> [The problem]: Copy down the listing below exactly. Do not include pictures.

==== Available data

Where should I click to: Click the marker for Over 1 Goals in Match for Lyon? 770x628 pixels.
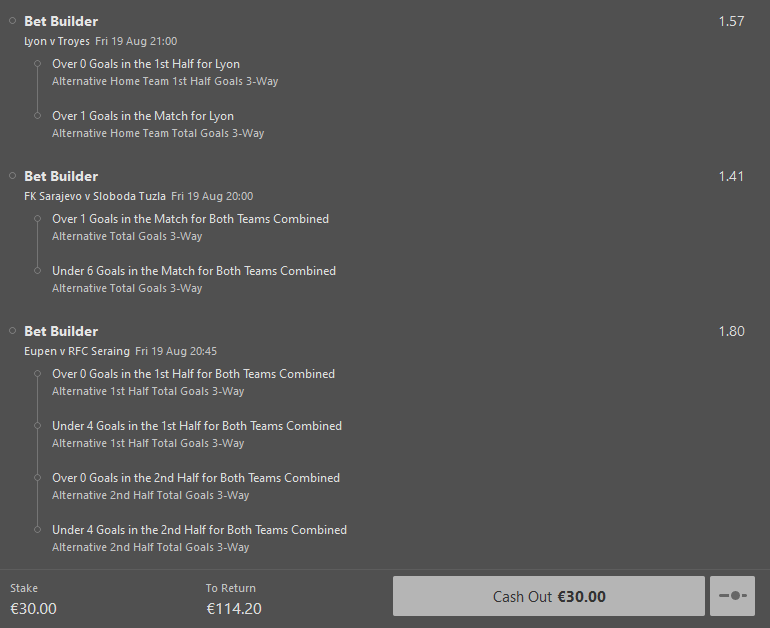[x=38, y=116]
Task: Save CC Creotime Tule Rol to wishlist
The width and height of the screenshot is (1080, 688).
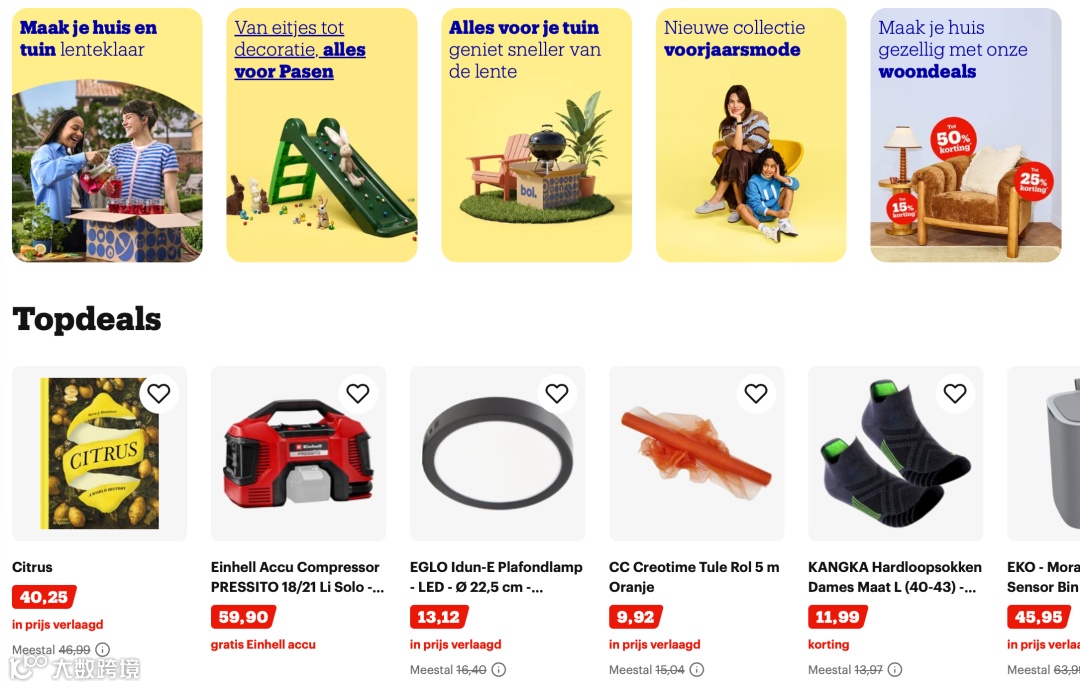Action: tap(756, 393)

========

> [Answer to the exercise]:
Where should I click to: Click the marker for Over 1 Goals in Match for Lyon? 770x628 pixels.
[x=38, y=116]
Task: Save CC Creotime Tule Rol to wishlist
The width and height of the screenshot is (1080, 688).
Action: tap(756, 393)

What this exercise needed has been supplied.